Le radici del futuro. Tradizioni, innovazioni e sfide in storia della scienza
Università degli Studi di Bari “Aldo Moro” Seminario di Storia della Scienza benedetta.campanile@uniba.it
Convegno Nazionale SISS 2024
Per scaricare l'articolo in pdf visita la sezione "Risorse" o clicca qui.

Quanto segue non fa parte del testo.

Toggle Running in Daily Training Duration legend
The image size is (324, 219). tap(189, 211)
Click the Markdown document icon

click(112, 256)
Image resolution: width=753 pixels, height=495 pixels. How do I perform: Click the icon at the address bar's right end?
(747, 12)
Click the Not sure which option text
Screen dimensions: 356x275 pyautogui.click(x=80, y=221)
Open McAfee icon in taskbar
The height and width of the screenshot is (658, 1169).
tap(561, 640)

Si è svolto presso l’Università degli Studi di Bari Aldo Moro, tra i plessi del Borgo Murattiano, il Convegno Nazionale SISS 2024. L’inedita ampia partecipazione dei soci SISS ha richiesto il coinvolgimento di varie strutture dell’Ateneo barese e la generosa cooperazione del comitato organizzativo guidato da Francesco Paolo de Ceglia, coordinatore locale. A ospitare i lavori, dal 29 maggio al 1° giugno, è stato il Centro Interuniversitario di Ricerca “Seminario di Storia della Scienza” dell’Università degli Studi di Bari Aldo Moro, guidato da Francesco Marrone. Il Seminario da quasi sessant’anni si occupa di ricerca e formazione nel campo della storia e della comunicazione della
scienza e ha dato vita a un’attiva comunità di giovani studiose e studiosi assai eterogenea ma al contempo coesa.

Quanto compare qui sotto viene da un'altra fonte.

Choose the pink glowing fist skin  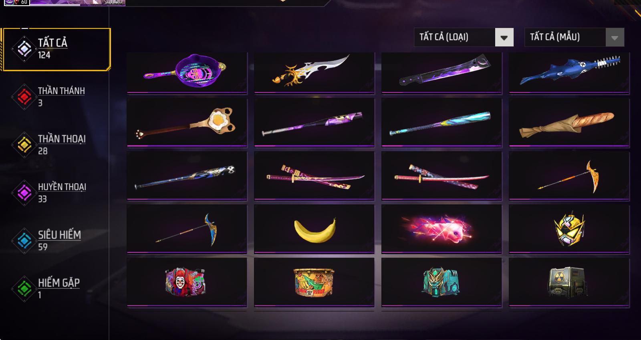click(x=441, y=230)
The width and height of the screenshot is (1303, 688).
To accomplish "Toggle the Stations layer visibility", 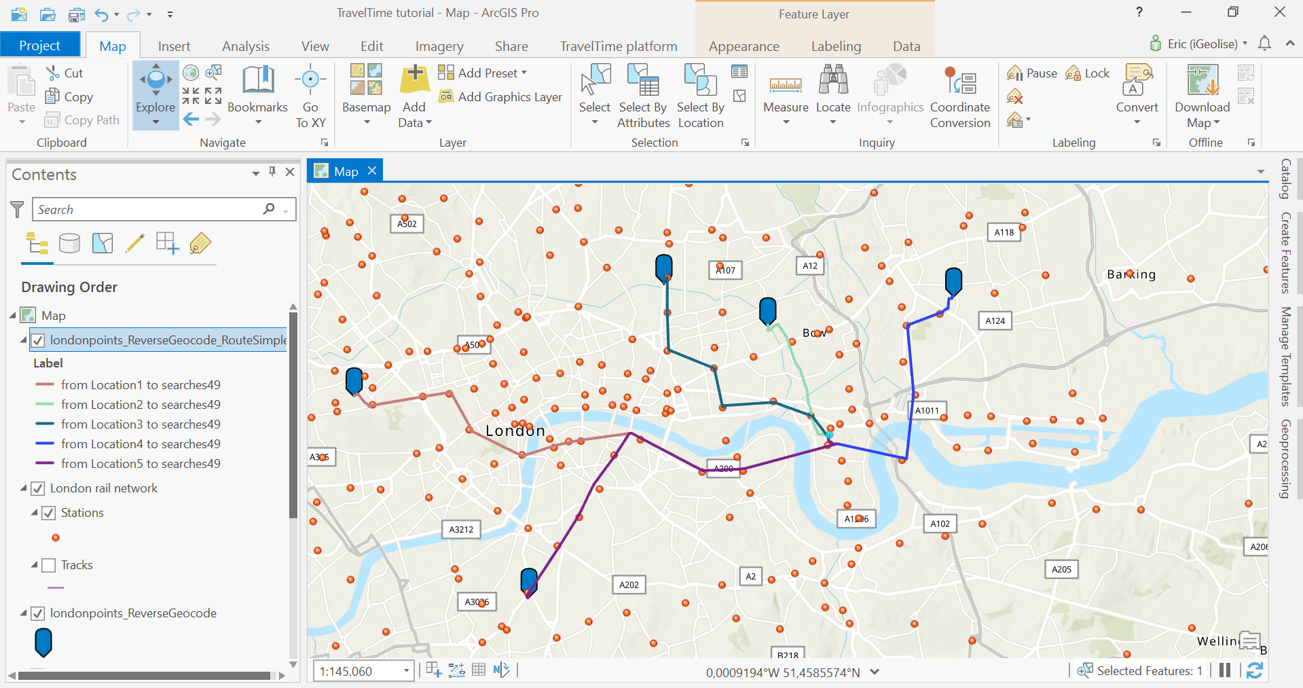I will tap(48, 513).
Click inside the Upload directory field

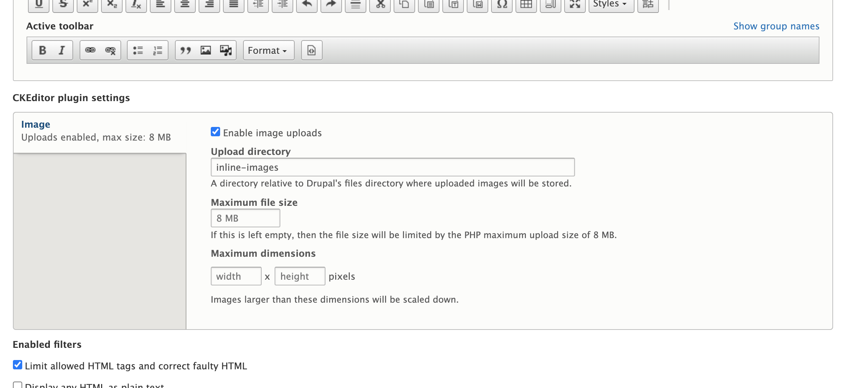click(391, 167)
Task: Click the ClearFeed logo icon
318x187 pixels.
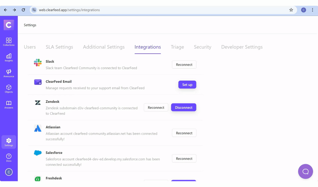Action: tap(9, 25)
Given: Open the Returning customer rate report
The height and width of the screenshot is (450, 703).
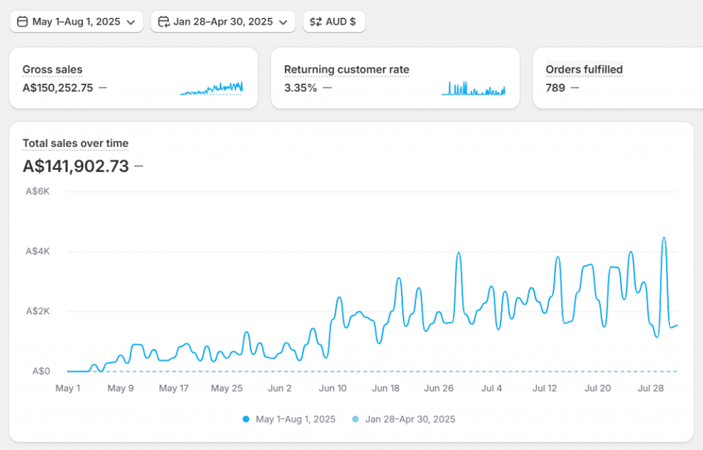Looking at the screenshot, I should click(x=347, y=69).
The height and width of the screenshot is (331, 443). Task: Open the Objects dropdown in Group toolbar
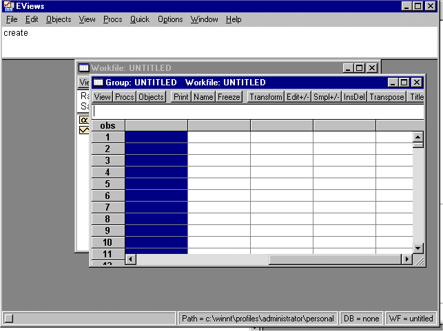coord(151,97)
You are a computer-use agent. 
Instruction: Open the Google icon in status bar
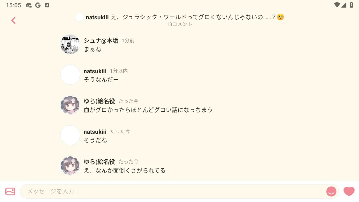38,5
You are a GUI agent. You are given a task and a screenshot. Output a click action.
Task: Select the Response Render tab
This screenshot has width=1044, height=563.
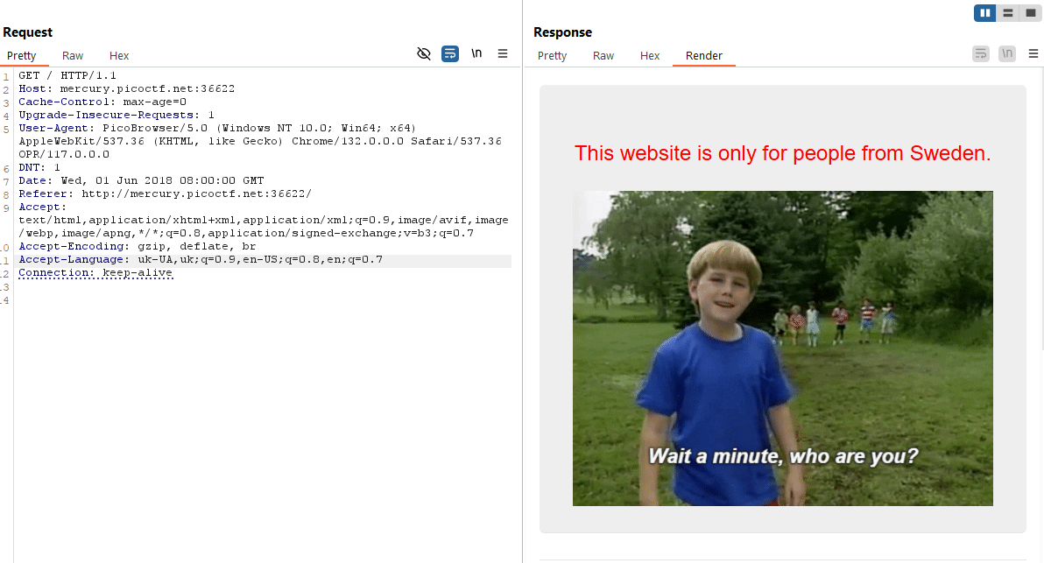pos(704,56)
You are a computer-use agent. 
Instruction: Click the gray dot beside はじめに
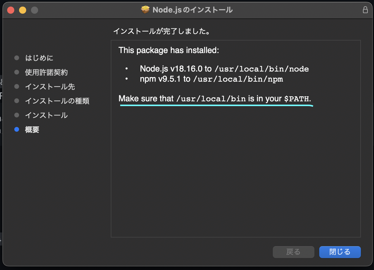tap(17, 58)
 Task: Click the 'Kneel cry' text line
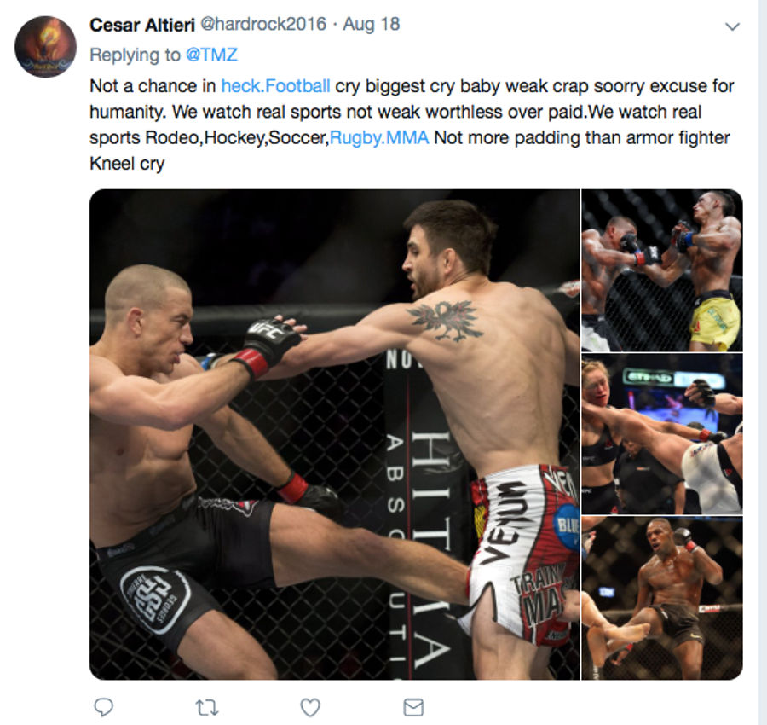pyautogui.click(x=127, y=164)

Il tema del Convegno pone l’attenzione sulle diverse declinazioni della contemporaneità. Il presente, infatti, sta ponendo sfide inedite, che le scienze e le tecnologie raccolgono e rilanciano. Il futuro non si potrà tuttavia costruire senza un’adeguata conoscenza critica del passato, la quale conferisca una dimensione finalmente “umanistica” alle ricerche di scienziati e tecnologi, il tutto in una prospettiva fortemente interdisciplinare.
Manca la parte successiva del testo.